> _Task_
Could you write out exactly, and only, the lines from the one containing "1080x586 pixels." through the last line of the data, leaving out all pictures?

(Beginning of Recorded information)

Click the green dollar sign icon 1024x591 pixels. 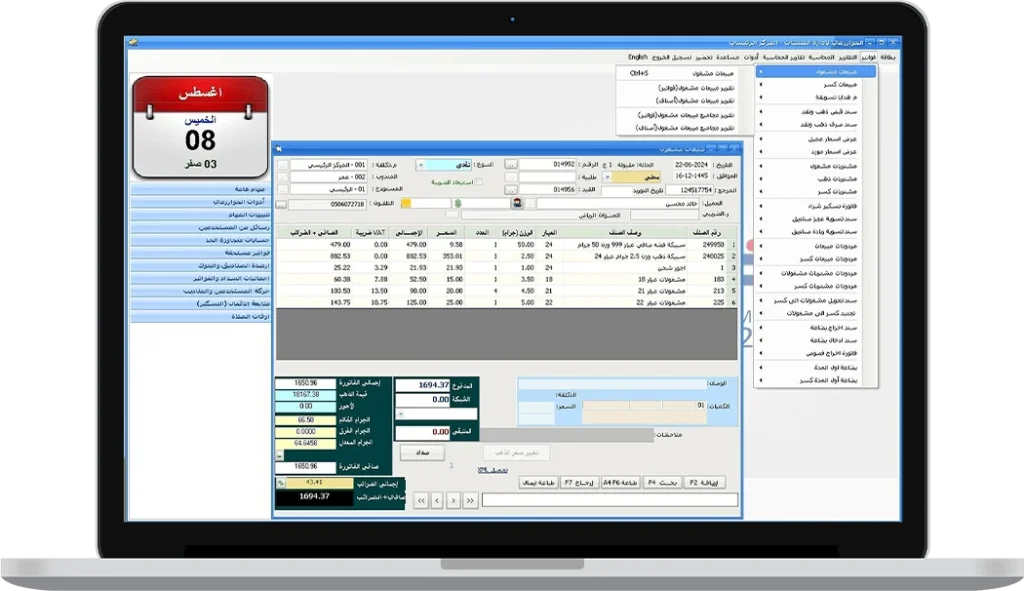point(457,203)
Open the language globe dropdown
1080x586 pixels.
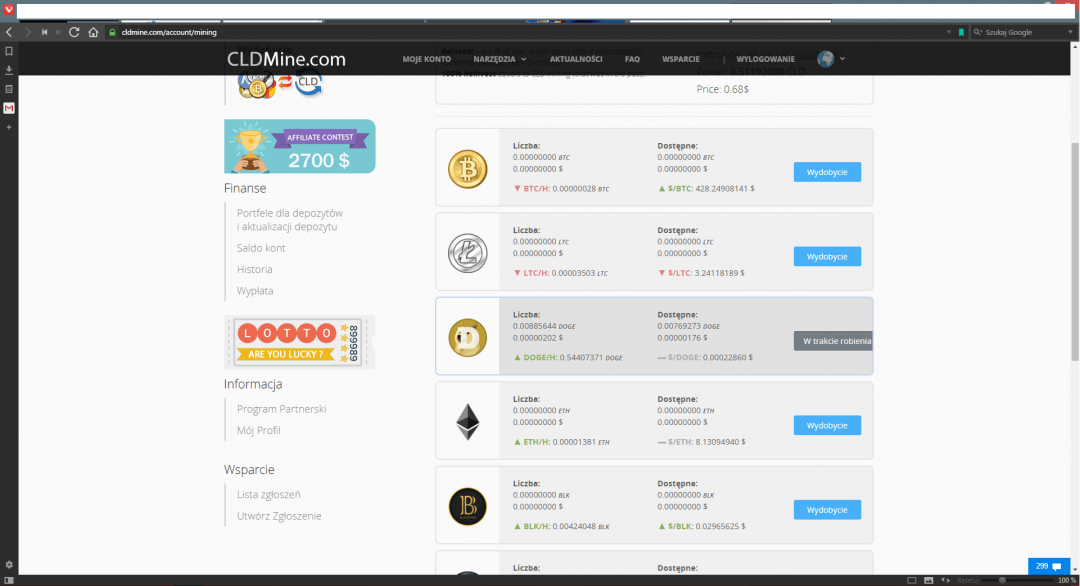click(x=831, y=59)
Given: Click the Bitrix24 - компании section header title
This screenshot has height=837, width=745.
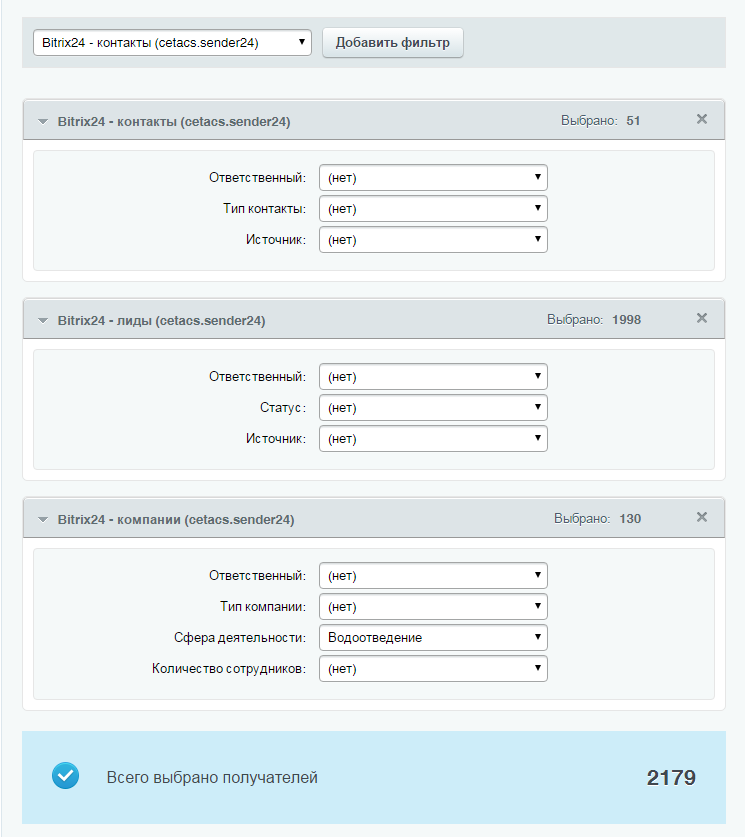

(End of Recorded information)

> _Exercise response_
1080x586 pixels.
click(x=831, y=59)
Given: Click the Bitrix24 - компании section header title
This screenshot has height=837, width=745.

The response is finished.